La conscience de soi rend-elle libre ?

Introduction :

Une première expérience nous montre que la pensée n’est rien en soi, mais porte toujours sur quelque chose : « Je pense à quelque chose ». Cet état psychique qui marque notre présence au monde s’appelle la conscience immédiate, c’est-à-dire, d’après l’étymologie de conscience (cum scienta, accompagné de savoir), prendre connaissance de ce que l’on perçoit. Cependant, cette saisie immédiate du monde peut se rapporter sur notre propre activité de pensée, on parlera alors de conscience de soi. Mais est-il seulement possible de se penser alors que l’on se perçoit de différentes manières et à des instants distincts ? Comment accéder à cette pensée de soi si la conscience elle-même ne porte pas sur un objet qu’on expérimente dans l’action ? Enfin, si cette conscience de soi, si elle est possible, ne permet-elle pas d’agir en «  connaissance de cause », en maitrisant ce que l’on n’est capable de faire sans subir des déterminismes ? Autrement dit, la conscience de soi rend-elle plus libre ?

1-      Avons-nous un libre accès à la conscience de soi ?

A-    un «  moi » qui est multiple

La question « Qui suis-je ? » peut sembler insolite dans la mesure où, au-delà du simple fait de décliner son identité, personne d’autre que moi n’est mieux placé pour y répondre. Cependant, si on me demande une réponse exacte, voire scientifique, ce sentiment d’évidence s’évanouit rapidement. En effet, la pensée de ce « soi » semble difficile car il se dit de plusieurs façons. Par exemple, comment rendre compte de ce que je suis alors que je suis soumis au temps (vieillissement). Comment affirmer que je suis un être à part entière autonome et libre alors même que je suis inscrit dans un processus historique (individuel et collectif) ? Comment rendre compte de ce que je suis alors même que je peux avoir des qualités contradictoires (incohérences, folies), et que les autres me renvoient des images différentes de moi-même ? Comment comprendre mon unité alors même que je suis composé d’une âme et d’un corps ? Quel est ce soi ?

La connaissance de soi est d’abord l’expérience que je fais de moi, ou que les autres font de moi à travers différents états. En ce sens, Pascal montre que le moi est insaisissable dans la mesure où l’on ne peut pas faire l’expérience de son unité. Une personne est toujours perçue à travers ses différentes qualités, et c’est à elles que l’on s’attache. Quand on aime quelqu’un, on s’attache toujours à des caractéristiques physiques ou morales. La perte de ces qualités laisse place au désamour.
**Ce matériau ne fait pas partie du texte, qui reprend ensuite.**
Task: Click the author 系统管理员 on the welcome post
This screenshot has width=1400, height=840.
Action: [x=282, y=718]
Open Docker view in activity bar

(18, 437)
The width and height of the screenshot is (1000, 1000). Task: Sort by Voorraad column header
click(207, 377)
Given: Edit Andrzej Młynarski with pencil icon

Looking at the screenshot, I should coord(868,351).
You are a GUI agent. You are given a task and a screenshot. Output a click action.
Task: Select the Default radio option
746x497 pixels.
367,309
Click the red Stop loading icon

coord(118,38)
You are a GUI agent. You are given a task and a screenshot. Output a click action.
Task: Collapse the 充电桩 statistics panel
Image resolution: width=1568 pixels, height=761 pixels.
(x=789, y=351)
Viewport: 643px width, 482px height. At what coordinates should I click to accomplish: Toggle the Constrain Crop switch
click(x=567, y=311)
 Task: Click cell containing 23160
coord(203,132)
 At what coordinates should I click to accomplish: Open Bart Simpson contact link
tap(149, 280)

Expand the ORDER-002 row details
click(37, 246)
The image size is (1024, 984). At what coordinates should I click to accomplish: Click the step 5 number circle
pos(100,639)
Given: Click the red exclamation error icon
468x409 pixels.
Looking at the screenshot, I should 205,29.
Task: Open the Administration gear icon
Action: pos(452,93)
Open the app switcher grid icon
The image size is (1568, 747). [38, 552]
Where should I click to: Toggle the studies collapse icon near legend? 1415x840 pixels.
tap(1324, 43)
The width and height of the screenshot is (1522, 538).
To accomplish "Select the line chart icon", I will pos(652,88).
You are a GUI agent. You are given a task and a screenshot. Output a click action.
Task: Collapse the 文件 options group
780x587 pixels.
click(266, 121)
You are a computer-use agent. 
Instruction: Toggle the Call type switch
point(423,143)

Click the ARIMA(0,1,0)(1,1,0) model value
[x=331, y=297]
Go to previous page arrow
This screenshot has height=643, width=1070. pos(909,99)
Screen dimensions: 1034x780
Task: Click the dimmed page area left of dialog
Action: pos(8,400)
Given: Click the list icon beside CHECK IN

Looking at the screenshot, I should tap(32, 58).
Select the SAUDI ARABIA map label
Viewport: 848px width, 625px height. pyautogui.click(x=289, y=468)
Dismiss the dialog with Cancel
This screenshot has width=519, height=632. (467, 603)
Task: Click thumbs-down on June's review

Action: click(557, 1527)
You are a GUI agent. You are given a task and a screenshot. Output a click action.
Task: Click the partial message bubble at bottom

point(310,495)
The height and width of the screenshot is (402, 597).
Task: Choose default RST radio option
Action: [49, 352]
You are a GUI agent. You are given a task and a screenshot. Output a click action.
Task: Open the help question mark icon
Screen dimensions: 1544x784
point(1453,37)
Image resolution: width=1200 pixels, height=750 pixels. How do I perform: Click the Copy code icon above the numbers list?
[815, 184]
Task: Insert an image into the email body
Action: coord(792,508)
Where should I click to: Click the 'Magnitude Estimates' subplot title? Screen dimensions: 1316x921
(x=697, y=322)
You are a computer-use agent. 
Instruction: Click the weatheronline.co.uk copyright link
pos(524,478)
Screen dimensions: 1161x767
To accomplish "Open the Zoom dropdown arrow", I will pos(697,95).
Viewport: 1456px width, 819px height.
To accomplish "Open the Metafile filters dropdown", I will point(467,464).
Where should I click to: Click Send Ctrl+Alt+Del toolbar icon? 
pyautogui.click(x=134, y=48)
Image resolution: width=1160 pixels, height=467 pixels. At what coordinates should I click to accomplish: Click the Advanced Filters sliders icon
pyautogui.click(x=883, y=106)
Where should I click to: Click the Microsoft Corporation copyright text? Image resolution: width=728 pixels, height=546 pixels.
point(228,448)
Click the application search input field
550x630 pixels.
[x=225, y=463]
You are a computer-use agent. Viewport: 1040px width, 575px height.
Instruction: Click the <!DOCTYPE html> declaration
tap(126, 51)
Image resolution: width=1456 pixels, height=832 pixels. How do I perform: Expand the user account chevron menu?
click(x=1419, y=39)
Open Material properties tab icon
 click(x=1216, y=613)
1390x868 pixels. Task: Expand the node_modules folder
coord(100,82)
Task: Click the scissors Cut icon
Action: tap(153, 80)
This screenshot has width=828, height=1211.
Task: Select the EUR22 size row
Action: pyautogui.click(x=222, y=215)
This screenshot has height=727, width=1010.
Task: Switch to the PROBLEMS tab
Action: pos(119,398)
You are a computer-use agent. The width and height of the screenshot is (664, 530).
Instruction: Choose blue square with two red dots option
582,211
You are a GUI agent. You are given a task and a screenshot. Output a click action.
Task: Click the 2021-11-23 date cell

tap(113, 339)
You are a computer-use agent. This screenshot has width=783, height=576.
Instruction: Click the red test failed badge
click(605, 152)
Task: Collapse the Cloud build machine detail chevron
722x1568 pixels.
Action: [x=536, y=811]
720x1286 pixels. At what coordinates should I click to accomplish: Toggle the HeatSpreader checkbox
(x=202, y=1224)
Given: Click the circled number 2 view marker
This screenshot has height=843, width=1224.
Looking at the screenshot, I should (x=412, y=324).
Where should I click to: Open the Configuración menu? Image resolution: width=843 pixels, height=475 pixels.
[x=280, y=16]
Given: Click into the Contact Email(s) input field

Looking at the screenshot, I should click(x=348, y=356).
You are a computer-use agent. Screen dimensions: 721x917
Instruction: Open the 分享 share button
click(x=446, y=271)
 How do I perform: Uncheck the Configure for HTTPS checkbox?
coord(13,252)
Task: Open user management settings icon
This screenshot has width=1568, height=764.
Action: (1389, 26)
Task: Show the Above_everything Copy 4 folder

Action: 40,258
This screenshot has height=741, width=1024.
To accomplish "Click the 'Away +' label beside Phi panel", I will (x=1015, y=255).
B-    La possibilité de dire «  je »

Mais l’unité de la personne est présupposée par le pouvoir de dire «  je ». En effet, pour Kant l’homme se distingue ainsi des autres êtres vivants. Très tôt l’enfant dit «  je », un an après l’acquisition du langage. A partir de ce moment-là, il se saisit par l’entendement, il se pense, tandis qu’avant il ne faisait que se sentir.

Le pouvoir de dire « je » désigne l’unité d’une même conscience, qui se maintient malgré les différentes représentations. Ce pouvoir de dire «  je » permet à l’homme de s’affirmer en tant que personne, en tant que sujet, à la différence des animaux, considérés comme des choses dont on dispose à sa guise, comme des objets.

Par définition, le sujet c’est celui qui pense, et qui agit tout en pensant ce qu’il fait : c’est un pouvoir de détermination et d’autodétermination. En ce sens, la conscience permettrait d’agir par soi-même, en étant sa propre cause, bref, en étant plus libre.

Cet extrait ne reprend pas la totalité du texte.